▶ [Activity]: Starting from the line that contains "Task: Click the Profile person icon link", reproduce each line exactly through the end of the material, and include no other lines.
Exercise data: Begin
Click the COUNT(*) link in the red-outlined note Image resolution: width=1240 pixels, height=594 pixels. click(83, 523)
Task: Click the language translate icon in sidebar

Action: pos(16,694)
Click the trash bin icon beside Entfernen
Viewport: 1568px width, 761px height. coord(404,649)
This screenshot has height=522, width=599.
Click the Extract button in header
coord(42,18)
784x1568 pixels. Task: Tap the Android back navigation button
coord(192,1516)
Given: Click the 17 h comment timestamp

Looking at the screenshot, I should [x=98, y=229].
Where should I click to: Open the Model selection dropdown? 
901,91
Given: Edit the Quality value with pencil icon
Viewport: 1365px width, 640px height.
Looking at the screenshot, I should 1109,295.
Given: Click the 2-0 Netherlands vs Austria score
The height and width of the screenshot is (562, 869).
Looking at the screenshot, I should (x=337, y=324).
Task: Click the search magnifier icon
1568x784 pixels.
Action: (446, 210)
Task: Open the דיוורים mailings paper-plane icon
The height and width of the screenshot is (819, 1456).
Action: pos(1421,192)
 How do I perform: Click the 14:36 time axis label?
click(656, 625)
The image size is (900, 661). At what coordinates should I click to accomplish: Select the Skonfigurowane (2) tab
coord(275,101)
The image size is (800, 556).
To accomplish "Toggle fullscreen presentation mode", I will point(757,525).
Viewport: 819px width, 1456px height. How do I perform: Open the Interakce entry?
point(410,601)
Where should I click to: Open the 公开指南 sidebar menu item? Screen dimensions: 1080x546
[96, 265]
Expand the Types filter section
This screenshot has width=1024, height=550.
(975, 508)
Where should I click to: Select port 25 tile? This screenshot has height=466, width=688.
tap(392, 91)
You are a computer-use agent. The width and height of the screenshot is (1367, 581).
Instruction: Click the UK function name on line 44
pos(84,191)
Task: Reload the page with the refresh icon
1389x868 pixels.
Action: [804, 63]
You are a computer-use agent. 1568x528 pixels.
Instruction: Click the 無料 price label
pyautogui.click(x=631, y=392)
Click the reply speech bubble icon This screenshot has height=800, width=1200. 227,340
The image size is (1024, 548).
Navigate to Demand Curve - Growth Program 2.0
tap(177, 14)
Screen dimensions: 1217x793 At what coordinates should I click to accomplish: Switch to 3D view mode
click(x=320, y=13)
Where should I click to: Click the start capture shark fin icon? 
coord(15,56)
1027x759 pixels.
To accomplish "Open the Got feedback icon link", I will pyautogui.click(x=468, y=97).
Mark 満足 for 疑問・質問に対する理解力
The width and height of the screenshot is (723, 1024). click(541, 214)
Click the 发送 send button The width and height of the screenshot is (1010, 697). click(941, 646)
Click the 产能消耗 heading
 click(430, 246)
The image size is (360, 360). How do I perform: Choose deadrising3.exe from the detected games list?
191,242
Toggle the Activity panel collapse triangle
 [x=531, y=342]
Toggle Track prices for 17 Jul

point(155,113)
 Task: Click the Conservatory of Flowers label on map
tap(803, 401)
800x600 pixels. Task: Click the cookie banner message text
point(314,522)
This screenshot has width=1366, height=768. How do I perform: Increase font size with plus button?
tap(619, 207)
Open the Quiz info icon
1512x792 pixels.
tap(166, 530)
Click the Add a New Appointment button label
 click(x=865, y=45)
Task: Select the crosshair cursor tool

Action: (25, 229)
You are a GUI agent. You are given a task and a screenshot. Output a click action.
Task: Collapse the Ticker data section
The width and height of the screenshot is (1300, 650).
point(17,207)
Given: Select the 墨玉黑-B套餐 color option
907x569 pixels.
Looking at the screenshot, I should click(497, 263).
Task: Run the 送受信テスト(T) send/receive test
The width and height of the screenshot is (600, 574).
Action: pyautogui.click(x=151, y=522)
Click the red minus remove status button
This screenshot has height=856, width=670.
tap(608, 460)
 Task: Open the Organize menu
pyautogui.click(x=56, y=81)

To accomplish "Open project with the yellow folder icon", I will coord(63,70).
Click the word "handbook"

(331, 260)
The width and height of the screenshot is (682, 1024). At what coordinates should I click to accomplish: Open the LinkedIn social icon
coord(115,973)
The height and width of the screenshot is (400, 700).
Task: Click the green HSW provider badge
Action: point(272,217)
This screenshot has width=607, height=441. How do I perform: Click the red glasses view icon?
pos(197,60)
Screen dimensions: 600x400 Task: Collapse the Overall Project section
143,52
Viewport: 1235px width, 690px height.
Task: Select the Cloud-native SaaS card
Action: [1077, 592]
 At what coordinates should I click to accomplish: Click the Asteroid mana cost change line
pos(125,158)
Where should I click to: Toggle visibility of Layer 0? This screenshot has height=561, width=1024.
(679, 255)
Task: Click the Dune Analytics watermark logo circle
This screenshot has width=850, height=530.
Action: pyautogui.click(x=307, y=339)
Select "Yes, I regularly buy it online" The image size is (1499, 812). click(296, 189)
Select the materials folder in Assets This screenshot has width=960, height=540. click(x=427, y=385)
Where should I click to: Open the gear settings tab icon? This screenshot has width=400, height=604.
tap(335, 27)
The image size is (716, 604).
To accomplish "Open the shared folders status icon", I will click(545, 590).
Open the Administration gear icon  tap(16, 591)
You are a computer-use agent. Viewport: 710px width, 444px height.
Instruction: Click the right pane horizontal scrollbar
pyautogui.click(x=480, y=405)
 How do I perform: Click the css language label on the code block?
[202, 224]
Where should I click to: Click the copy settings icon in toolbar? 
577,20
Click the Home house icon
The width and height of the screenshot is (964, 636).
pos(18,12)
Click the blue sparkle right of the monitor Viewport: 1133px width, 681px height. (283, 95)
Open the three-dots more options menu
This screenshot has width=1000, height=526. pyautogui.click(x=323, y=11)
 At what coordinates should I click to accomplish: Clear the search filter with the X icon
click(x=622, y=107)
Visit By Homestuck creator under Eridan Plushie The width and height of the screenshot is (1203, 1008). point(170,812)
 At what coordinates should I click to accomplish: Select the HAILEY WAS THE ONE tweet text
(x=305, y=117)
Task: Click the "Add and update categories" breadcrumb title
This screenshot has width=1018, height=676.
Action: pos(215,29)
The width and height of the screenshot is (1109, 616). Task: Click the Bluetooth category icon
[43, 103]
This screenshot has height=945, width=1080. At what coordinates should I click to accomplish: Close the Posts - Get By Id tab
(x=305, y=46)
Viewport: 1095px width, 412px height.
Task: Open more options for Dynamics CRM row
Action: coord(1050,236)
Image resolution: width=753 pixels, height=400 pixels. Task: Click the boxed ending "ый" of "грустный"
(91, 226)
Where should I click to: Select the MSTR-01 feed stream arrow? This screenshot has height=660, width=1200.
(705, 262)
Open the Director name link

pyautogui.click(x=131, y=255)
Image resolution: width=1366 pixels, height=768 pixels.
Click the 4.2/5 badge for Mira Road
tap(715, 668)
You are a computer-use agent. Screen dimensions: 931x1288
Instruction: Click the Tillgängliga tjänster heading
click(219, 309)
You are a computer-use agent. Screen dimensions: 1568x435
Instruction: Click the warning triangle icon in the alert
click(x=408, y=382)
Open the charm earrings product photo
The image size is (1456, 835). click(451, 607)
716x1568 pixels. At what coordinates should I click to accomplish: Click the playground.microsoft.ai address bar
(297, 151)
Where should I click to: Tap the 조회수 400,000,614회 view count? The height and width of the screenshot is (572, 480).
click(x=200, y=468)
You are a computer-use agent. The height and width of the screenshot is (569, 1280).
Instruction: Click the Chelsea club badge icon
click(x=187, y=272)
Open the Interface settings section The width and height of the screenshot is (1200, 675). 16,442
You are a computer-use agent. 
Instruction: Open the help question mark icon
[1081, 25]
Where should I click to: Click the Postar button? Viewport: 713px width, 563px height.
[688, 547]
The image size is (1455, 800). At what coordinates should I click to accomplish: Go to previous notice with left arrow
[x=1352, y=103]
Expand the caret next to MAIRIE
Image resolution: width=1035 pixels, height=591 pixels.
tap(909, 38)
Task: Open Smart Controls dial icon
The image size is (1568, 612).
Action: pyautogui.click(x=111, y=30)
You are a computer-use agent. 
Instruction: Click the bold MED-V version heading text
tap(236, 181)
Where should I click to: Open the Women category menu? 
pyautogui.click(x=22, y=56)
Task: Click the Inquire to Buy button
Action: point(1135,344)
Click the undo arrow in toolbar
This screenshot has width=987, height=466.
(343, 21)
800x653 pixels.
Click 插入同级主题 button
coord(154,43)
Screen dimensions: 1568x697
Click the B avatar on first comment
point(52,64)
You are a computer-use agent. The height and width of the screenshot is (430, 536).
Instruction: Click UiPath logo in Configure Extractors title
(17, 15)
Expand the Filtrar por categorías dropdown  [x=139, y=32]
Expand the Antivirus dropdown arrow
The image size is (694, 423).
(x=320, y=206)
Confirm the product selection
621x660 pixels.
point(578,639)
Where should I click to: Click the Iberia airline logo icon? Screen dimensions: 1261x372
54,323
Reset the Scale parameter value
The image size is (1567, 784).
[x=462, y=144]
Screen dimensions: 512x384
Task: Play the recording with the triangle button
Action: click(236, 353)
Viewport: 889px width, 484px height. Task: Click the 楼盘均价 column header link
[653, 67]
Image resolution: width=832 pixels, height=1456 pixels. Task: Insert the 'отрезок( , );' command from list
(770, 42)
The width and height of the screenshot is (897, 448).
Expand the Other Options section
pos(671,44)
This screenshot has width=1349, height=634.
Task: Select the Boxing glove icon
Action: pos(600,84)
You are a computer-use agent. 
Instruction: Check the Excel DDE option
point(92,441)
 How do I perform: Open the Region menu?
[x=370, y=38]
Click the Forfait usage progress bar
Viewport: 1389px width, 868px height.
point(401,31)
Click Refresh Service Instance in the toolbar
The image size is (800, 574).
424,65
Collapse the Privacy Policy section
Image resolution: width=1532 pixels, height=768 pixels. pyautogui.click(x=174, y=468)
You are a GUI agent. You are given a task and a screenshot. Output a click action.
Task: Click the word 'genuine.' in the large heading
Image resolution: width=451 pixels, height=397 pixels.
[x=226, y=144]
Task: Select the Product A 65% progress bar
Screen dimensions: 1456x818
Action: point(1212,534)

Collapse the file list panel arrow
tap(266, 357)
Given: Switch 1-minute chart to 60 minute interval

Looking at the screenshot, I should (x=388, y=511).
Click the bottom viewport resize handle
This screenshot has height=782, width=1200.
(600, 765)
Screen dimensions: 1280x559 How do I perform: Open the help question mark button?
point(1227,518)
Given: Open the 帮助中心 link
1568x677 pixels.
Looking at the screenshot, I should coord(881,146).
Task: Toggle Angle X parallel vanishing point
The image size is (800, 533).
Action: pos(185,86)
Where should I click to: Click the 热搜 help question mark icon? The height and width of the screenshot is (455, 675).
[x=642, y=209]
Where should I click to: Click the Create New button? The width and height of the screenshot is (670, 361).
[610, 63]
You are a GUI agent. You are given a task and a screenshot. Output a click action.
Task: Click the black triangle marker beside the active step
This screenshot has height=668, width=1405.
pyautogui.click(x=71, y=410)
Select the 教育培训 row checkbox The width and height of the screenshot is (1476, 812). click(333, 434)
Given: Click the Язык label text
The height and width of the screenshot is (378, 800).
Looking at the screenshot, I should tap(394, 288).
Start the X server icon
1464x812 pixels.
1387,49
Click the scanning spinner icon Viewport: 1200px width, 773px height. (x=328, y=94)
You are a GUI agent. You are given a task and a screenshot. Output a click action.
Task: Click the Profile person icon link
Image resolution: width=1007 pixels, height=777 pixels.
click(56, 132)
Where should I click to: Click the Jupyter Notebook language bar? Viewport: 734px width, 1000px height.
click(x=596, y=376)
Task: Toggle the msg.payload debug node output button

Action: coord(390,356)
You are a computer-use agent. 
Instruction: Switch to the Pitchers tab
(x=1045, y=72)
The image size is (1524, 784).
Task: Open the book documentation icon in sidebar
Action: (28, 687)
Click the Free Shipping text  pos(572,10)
Exercise data: End
▶ [Result]:
Task: Click the Profile person icon link
Image resolution: width=1007 pixels, height=777 pixels.
click(56, 132)
Where should I click to: Click the Jupyter Notebook language bar? Viewport: 734px width, 1000px height.
click(x=596, y=376)
Task: Toggle the msg.payload debug node output button

Action: coord(390,356)
You are a computer-use agent. 
Instruction: Switch to the Pitchers tab
(x=1045, y=72)
The image size is (1524, 784).
Task: Open the book documentation icon in sidebar
Action: (28, 687)
Click the Free Shipping text  pos(572,10)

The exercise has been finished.